– Что ты пытаешься донести до меня все эти годы? – собеседник стянул с головы широкий капюшон толстовки. На лице Райса, а это был именно он, отразилось такое отчаяние и… глупость, что хладному стало смешно.
– Ты сказал ненависть? – спросил Рамис. – Ненависть – хорошее чувство, оно помогает удержаться в здравом уме. Ты хочешь знать, ненавижу ли я тебя? Это не так. Ненавидят людей, а ты не человек, ты – Охотник.
– Теперь нет…
– И не был никогда человеком, – усмехнулся вампир. – Орден вытравил из тебя все, что хоть отдаленно делало тебя похожим на них, – указал на мертвую девушку.
– Думаешь, я не чувствую этого?
– Ты не чувствуешь другого, – в мгновение ока хладный оказался совсем близко и навис над Охотником точно скала. – И я буду рядом, пока ты не поймешь это, не ощутишь всеми фибрами души.
– Что?! – вскочил Райс, толкая вампира в грудь. – Что я должен почувствовать? Скажи! Скажи…
– Беспомощность, – ответил Рамис. – Вот когда я увижу это чувство в твоих глазах, я прощу то, что ты сделал… Охотник.
– Я просто выполнял долг! – заорал Райс. – Работу, которую от меня требовали.
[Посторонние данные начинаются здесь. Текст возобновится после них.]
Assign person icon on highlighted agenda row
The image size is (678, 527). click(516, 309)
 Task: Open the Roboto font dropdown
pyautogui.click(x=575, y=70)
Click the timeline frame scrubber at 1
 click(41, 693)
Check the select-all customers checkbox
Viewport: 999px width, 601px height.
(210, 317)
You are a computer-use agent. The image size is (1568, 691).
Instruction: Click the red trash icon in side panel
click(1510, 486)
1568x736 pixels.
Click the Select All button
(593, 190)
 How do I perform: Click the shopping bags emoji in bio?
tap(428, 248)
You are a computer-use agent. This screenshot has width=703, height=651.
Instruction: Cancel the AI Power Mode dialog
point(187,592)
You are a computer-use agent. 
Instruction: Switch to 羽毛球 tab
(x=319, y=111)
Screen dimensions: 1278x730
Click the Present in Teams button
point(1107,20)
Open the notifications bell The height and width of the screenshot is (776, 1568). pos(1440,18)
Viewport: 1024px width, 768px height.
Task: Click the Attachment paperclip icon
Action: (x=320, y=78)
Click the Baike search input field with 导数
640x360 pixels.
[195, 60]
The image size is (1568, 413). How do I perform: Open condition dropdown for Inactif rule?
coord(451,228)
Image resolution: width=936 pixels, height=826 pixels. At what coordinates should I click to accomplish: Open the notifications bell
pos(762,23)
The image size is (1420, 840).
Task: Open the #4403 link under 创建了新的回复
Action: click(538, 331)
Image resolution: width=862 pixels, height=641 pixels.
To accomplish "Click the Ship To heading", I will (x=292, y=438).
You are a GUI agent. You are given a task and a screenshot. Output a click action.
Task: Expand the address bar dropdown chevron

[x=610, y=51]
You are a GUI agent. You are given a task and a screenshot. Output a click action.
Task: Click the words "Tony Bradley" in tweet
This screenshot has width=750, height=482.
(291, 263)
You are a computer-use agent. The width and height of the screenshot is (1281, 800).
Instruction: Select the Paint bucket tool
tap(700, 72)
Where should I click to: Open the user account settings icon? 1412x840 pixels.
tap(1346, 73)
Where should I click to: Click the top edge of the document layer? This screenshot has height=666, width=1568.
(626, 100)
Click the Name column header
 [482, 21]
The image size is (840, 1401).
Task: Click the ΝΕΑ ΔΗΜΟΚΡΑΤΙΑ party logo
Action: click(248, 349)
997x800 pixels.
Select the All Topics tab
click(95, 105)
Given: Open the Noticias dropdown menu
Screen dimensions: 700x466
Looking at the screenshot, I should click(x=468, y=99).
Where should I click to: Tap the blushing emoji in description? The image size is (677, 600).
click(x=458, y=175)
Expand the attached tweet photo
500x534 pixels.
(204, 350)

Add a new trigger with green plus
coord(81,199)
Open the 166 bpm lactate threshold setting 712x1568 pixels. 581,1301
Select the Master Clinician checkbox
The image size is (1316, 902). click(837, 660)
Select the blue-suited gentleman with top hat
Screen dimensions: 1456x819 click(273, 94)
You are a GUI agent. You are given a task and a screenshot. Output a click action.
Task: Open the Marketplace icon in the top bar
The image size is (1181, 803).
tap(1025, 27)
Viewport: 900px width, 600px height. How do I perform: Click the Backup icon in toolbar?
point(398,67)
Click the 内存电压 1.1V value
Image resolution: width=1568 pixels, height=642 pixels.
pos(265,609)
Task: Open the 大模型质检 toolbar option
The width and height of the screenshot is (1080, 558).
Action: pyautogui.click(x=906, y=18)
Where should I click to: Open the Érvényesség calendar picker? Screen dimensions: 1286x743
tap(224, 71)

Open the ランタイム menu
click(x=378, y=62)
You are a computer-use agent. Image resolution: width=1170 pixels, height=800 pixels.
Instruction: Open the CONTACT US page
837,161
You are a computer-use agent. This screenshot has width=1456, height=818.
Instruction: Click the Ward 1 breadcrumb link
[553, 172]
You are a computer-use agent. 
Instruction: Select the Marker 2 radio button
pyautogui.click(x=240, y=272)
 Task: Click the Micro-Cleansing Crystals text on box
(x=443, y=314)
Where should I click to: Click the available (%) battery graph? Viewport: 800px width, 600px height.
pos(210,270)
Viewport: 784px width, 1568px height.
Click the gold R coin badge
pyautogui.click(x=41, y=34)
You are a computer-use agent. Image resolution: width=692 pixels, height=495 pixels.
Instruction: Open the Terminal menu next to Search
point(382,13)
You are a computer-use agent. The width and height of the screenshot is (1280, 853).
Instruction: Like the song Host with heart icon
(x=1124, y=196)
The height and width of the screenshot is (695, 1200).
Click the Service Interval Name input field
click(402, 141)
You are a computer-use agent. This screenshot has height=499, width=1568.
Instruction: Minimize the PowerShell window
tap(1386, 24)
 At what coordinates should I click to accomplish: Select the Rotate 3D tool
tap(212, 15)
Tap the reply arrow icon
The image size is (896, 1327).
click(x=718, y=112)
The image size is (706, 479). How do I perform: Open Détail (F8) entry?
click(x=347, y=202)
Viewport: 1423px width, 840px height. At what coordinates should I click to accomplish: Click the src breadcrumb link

Был приказ и я подчинялся.
– Утешай себя этим, – прошипел ему в лицо хладный, щелкнув клыками в дюйме от кончика носа собеседника, что заставило Охотника вздрогнуть, но не отшатнуться.
– Это не честно, – покачал головой Райс.
– А здесь я с тобой согласен, – улыбнулся вампир. – Зато как весело.
– Весело? – переспросил Охотник. – Это ты называешь весельем? – ткнул пальцем в тело у их ног.
– Да, если тебя это злит, – без зазрения совести осклабился вампир. – А тебя это зли–ит.
– Ты можешь убить всех в этом городе, Рамис, – уже спокойнее ответил ему собеседник. – Можешь, стереть с лица Земли целые народы, но это не вернет…
– Даже имени не произноси, – схватил его за шиворот Рамис. Голос его налился металлом, утратив прежнюю снисходительность и покровительственную иронию.
– Мне тяжело не меньше, чем тебе, – огрызнулся Охотник. – Это решение было самым тяжелым в моей жизни.
– Неужели? – прищурился вампир, а затем с такой силой швырнул его о стену, что на окрашенной в темно–бордовый цвет перегородке осталась вмятина. Не позволив Райсу подняться, хладный стиснул его плечо.
Охотник взвыл о боли, когда сильные пальцы железными тисками вонзились в него. Он вцепился ему в запястье, силясь отстранить. Это было не так легко, учитывая нечеловеческую силу Рамиса, который в эти моменты упивался своей властью над ним. Он понимал, что при желании может легко покалечить Охотника, что еще больше распаляло жестокость вампира. Лишь только когда хрустнули кости, он отпустил Райса.
Тяжело дыша, тот откинулся назад, упираясь спиной в стену. Усмехнувшись, Рамис сделал шаг назад, наблюдая, как наполняются гневом потемневшие от боли глаза его визави. Охотник… именно так звал его вампир мысленно. Человек без имени, к которому не стоит питать никаких чувств. Разве что презрение и чуть–чуть ненависти… Самую малость, поскольку хрупкая человеческая душонка не выдержит, если обрушить на нее все. Нет, Рамис не думал о жалости или сострадании. Он не хотел, чтобы Охотник отправился к праотцам раньше, чем ему наскучит играться с его жизнью.
– Больно тебе? – с каким–то садистским наслаждением поинтересовался хладный.
– А ты как думаешь? – пропыхтел тот в ответ, вытирая сочащуюся из носа кровь.
– Не бойся, – фыркнул Рамис. – Моя кровь вылечит тебя. Пару дней и все пройдет.
– Вот спасибо, – театрально поблагодарил Райс, пытаясь подняться на ноги.
Не сдержавшись, вампир слегка толкнул его, вынудив снова рухнуть на пол. Слишком хрупкий, чтобы быть ему достойным соперником. Отчасти, именно поэтому он стал делиться с ним кровью. Какой интерес затевать драку, если знаешь, что победишь в ней. Рамису нравился сам процесс противостояния, но и результат занимал не последнее место – вот поэтому возня на уровне человеческих возможностей скоро наскучила ему. Победа сладкая лишь в том случае, если противник достойный.